GELORA.CO - Guru Besar Institut Pertanian Bogor (IPB) Dwi Andreas Santosa mengkritik wacana penggunaan lahan sebanyak 1 juta hektare di Kalimantan Tengah untuk penerapan adaptasi sawah padi dari Cina.
Menurut Andreas lahan itu terlalu luas untuk rencana awal, dia memberi masukan agar menggunakan lahan sedikit dulu jika berhasil baru ditambah.
"Tidak masuk akal dan pasti gagal. Gitu aja lah kalau bicara 1 juta hektar pasti gagal. Terlalu luas terus nanti yang garap siapa," kata Andreas dihubungi Tempo pada Selasa, 23 April 2024 melalui saluran telepon.
Sebelumnya Menteri Koordinator Bidang Kemaritiman dan Investasi, Luhut Binsar Pandjaitan usai Pertemuan ke-4 High Level Dialogue and Cooperation Mechanism, (HDCM) RI-Republik Rakyat China (RRC) di Labuan Bajo, Nusa Tenggara Timur mengatakan meminta agar Cina melakukan transfer teknologi sawah padi yang bakal diterapkan di lahan 1 juta hektare di Kalimantan Tengah.
Andreas mengatakan dari pengalaman food estate sejak zaman pemerintahan Soeharto pada 25 tahun lalu, pemerintahan Presiden Susilo Bambang Yudhoyono dan Joko Widodo luas tanah yang dipakai juga berjuta hektare, namun akhirnya gagal. Menurutnya pemerintah harus konsisten dalam melakukan pembenahan.
"Kalau mau target ribuan hektar dulu lah. Puluhan ribu saja bukan sesuatu yang gampang sangat sulit. Mungkin kalau perkiraan saya sampai 50 ribu itu sudah super luar biasa," ucapnya.
Sampai saat ini Andreas mengaku belum tahu soal teknologi apa yang bakal diterapkan dalam adaptasi yang dilakukan Indonesia dari sawah Cina apakah benih atau irigasi. Dia menilai sebenarnya produksi padi di Indonesia jauh lebih baik dari negara lain.

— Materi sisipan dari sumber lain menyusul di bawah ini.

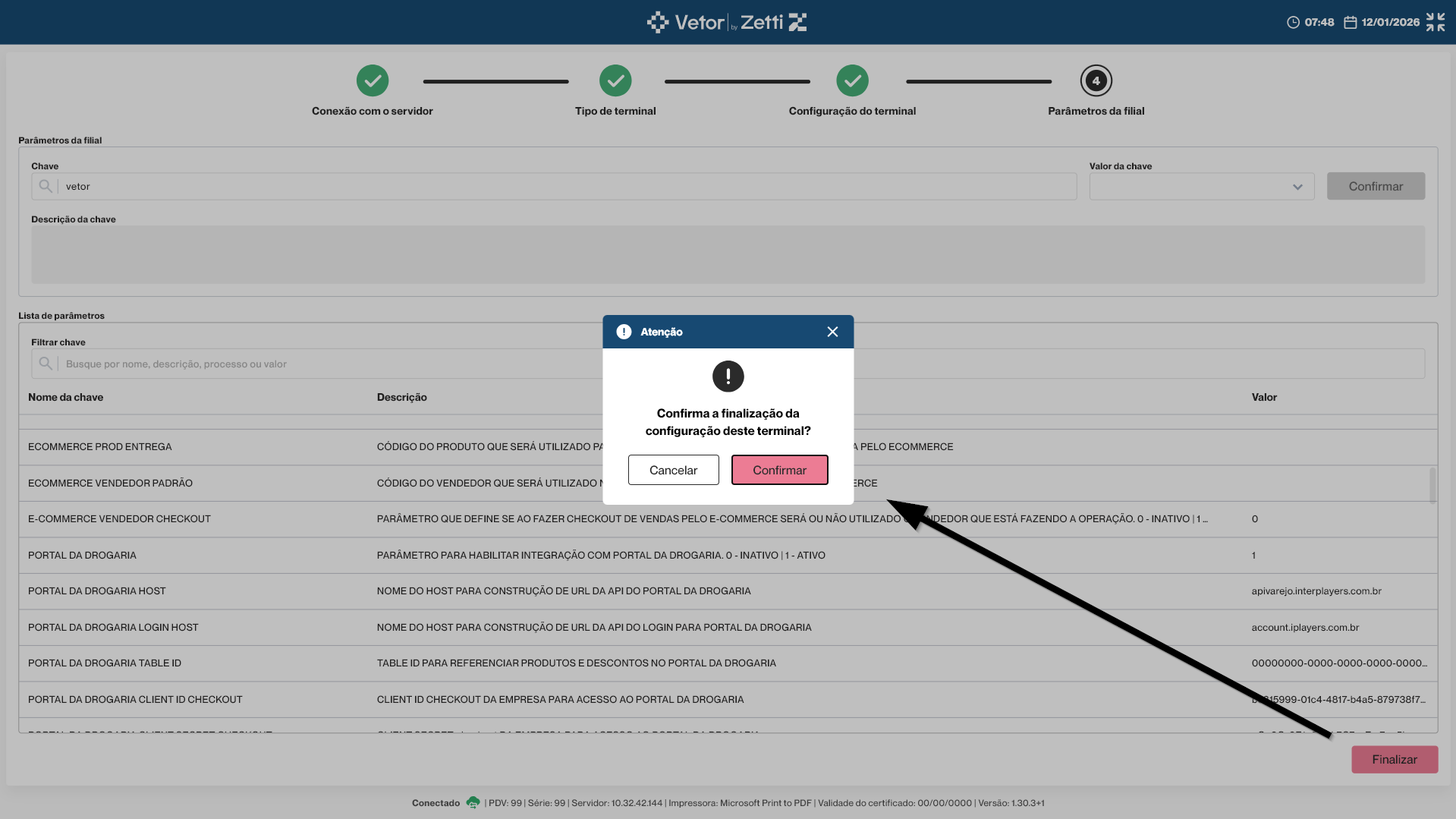This screenshot has width=1456, height=819.
Task: Click the search icon in Filtrar chave
Action: pos(46,364)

Indonesia sebenarnya dari sisi kualitas benih sudah ada beberapa sudah ada yang dikembangkan Hasilnya cukup menjanjikan kalau dari sisi teknologi.
"Cina mau bantu Indonesia yang mana dulu, atau bantu dari pendanaan dalam arti didanai semuanya karena pembiayaannya sangat besar. Apakah di sana atau pemerintah yang menyiapkan semuanya lalu Cina tinggal masuk ke Indonesia melakukan Budi daya terkait teknologi mereka kan bisa juga seperti itu kita masih belum jelas," tuturnya.

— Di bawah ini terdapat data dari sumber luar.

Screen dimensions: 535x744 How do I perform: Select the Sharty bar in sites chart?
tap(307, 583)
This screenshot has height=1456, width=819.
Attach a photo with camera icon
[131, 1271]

Menurutnya, yang perlu diperhatikan pemerintah jika ingin membuka lumbung pangan di Kalimantan Tengah yang perlu diperhatikan adalah proses kelola airnya. Andreas menyebut hal yang perhatikan dalam wilayah pembukaan baru yakni pengendalian hama dan penyakit, kelemahan lahan di Kalimantan Tengah yang merupakan gambut juga berpengaruh pada pengairannya.

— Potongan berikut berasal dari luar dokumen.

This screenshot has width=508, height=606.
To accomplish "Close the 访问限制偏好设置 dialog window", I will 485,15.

"Tata kelola air sampai sekarang tidak beres nah kalau bisa diselesaikan dengan baik saya tidak melihat hal yang cukup berarti di sana. Cukup memungkinkan itu kalau tata airnya bisa dibenahi sehingga air ini bisa dikendalikan dengan baik," paparnya.
Sejak zaman Soeharto hingga sekarang menurut Andreas yang menyebabkan food estate gagal karena pemerintah melanggar kaidah akademik dan tidak konsisten soal kebijakan yang mana setiap ganti pemimpin maka ganti pula kebijakannya atau terlalu banyak pindah lokasi. Padahal pada permulaan setiap pemimpin langsung membuka lahan dengan skala besar.
Misal proyek di era Soeharto di Kalimantan Tengah tanah 1,45 juta hektar gagal, 2 proyek SBY di Merauke seluas 1,2 hektar yang gagal, di Bulungan Timur seluas 300.000 hektar kembali gagal dan Ketapang Kalimantan Barat di tanah seluas 100.000 hektar tapi juga gagal. Kemudian proyek Jokowi di kawasan Sumatera Utara, Jawa Tengah, Jawa Barat, Jawa Timur, Kalimantan Tengah, Nusa Tenggara Timur (NTT), Papua dan Papua Selatan.